# YOUR ASSIGNMENT
Once you have read the listing below, write all of it out again exactly.

# GIVEN DATA

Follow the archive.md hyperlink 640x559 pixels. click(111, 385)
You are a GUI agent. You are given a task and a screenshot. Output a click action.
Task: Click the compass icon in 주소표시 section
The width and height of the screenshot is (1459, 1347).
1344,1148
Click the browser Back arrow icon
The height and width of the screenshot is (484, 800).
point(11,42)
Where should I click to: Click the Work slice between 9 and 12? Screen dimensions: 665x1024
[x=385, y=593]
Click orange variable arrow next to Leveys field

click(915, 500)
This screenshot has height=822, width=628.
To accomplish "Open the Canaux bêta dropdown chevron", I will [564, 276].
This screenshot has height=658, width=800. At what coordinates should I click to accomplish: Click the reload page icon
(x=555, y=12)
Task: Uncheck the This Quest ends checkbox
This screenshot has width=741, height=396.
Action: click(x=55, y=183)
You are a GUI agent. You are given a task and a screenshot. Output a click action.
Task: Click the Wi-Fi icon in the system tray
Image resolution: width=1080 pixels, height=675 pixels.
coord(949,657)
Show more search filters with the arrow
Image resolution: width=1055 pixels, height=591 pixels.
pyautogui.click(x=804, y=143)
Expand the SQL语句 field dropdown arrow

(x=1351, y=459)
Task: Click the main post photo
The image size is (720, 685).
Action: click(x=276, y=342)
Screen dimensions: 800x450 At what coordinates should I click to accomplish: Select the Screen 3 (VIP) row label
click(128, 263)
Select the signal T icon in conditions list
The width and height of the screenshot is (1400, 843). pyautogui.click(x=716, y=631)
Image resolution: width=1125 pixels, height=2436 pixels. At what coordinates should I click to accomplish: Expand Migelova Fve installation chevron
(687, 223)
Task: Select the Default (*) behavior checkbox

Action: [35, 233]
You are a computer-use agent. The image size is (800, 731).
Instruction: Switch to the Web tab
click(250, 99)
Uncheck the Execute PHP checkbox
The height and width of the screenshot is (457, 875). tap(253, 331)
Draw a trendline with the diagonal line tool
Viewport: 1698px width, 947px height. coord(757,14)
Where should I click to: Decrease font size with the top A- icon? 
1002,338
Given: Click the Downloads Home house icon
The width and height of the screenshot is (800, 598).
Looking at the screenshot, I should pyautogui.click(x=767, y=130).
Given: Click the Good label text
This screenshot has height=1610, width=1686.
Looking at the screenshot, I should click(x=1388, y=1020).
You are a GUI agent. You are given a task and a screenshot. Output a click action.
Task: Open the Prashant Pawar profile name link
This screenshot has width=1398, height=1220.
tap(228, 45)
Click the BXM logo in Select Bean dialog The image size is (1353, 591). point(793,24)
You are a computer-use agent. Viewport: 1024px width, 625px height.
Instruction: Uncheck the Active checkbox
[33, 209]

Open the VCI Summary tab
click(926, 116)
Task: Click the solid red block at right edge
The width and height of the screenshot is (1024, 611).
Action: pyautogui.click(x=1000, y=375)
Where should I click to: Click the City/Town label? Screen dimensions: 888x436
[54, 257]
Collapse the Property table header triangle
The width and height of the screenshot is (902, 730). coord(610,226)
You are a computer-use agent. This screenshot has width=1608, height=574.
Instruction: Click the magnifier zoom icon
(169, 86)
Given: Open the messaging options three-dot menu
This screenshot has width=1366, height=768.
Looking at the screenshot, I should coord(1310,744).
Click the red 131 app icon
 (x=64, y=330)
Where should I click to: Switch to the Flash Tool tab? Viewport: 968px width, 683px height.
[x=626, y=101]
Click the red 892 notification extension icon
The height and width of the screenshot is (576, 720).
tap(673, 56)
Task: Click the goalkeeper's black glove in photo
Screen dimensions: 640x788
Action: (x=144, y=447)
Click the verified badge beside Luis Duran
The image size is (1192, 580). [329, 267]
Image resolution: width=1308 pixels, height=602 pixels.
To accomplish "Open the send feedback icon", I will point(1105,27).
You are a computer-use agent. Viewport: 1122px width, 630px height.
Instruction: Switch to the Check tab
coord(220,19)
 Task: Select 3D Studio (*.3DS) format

# RESULT BELOW
Follow the archive.md hyperlink 640x559 pixels. click(111, 385)
You are a GUI agent. You are given a task and a screenshot. Output a click action.
Task: Click the compass icon in 주소표시 section
The width and height of the screenshot is (1459, 1347).
1344,1148
Click the browser Back arrow icon
The height and width of the screenshot is (484, 800).
point(11,42)
Where should I click to: Click the Work slice between 9 and 12? Screen dimensions: 665x1024
[x=385, y=593]
Click orange variable arrow next to Leveys field

click(915, 500)
This screenshot has height=822, width=628.
To accomplish "Open the Canaux bêta dropdown chevron", I will [564, 276].
This screenshot has height=658, width=800. At what coordinates should I click to accomplish: Click the reload page icon
(x=555, y=12)
Task: Uncheck the This Quest ends checkbox
This screenshot has width=741, height=396.
Action: click(x=55, y=183)
You are a GUI agent. You are given a task and a screenshot. Output a click action.
Task: Click the Wi-Fi icon in the system tray
Image resolution: width=1080 pixels, height=675 pixels.
coord(949,657)
Show more search filters with the arrow
Image resolution: width=1055 pixels, height=591 pixels.
pyautogui.click(x=804, y=143)
Expand the SQL语句 field dropdown arrow

(x=1351, y=459)
Task: Click the main post photo
The image size is (720, 685).
Action: click(x=276, y=342)
Screen dimensions: 800x450 At what coordinates should I click to accomplish: Select the Screen 3 (VIP) row label
click(128, 263)
Select the signal T icon in conditions list
The width and height of the screenshot is (1400, 843). pyautogui.click(x=716, y=631)
Image resolution: width=1125 pixels, height=2436 pixels. At what coordinates should I click to accomplish: Expand Migelova Fve installation chevron
(687, 223)
Task: Select the Default (*) behavior checkbox

Action: [35, 233]
You are a computer-use agent. The image size is (800, 731).
Instruction: Switch to the Web tab
click(250, 99)
Uncheck the Execute PHP checkbox
The height and width of the screenshot is (457, 875). tap(253, 331)
Draw a trendline with the diagonal line tool
Viewport: 1698px width, 947px height. coord(757,14)
Where should I click to: Decrease font size with the top A- icon? 
1002,338
Given: Click the Downloads Home house icon
The width and height of the screenshot is (800, 598).
Looking at the screenshot, I should pyautogui.click(x=767, y=130).
Given: Click the Good label text
This screenshot has height=1610, width=1686.
Looking at the screenshot, I should click(x=1388, y=1020).
You are a GUI agent. You are given a task and a screenshot. Output a click action.
Task: Open the Prashant Pawar profile name link
This screenshot has width=1398, height=1220.
tap(228, 45)
Click the BXM logo in Select Bean dialog The image size is (1353, 591). point(793,24)
You are a computer-use agent. Viewport: 1024px width, 625px height.
Instruction: Uncheck the Active checkbox
[33, 209]

Open the VCI Summary tab
click(926, 116)
Task: Click the solid red block at right edge
The width and height of the screenshot is (1024, 611).
Action: pyautogui.click(x=1000, y=375)
Where should I click to: Click the City/Town label? Screen dimensions: 888x436
[54, 257]
Collapse the Property table header triangle
The width and height of the screenshot is (902, 730). coord(610,226)
You are a computer-use agent. This screenshot has width=1608, height=574.
Instruction: Click the magnifier zoom icon
(169, 86)
Given: Open the messaging options three-dot menu
This screenshot has width=1366, height=768.
Looking at the screenshot, I should coord(1310,744).
Click the red 131 app icon
 (x=64, y=330)
Where should I click to: Switch to the Flash Tool tab? Viewport: 968px width, 683px height.
[x=626, y=101]
Click the red 892 notification extension icon
The height and width of the screenshot is (576, 720).
tap(673, 56)
Task: Click the goalkeeper's black glove in photo
Screen dimensions: 640x788
Action: (x=144, y=447)
Click the verified badge beside Luis Duran
The image size is (1192, 580). [329, 267]
Image resolution: width=1308 pixels, height=602 pixels.
To accomplish "Open the send feedback icon", I will point(1105,27).
You are a computer-use agent. Viewport: 1122px width, 630px height.
Instruction: Switch to the Check tab
coord(220,19)
 Task: Select 3D Studio (*.3DS) format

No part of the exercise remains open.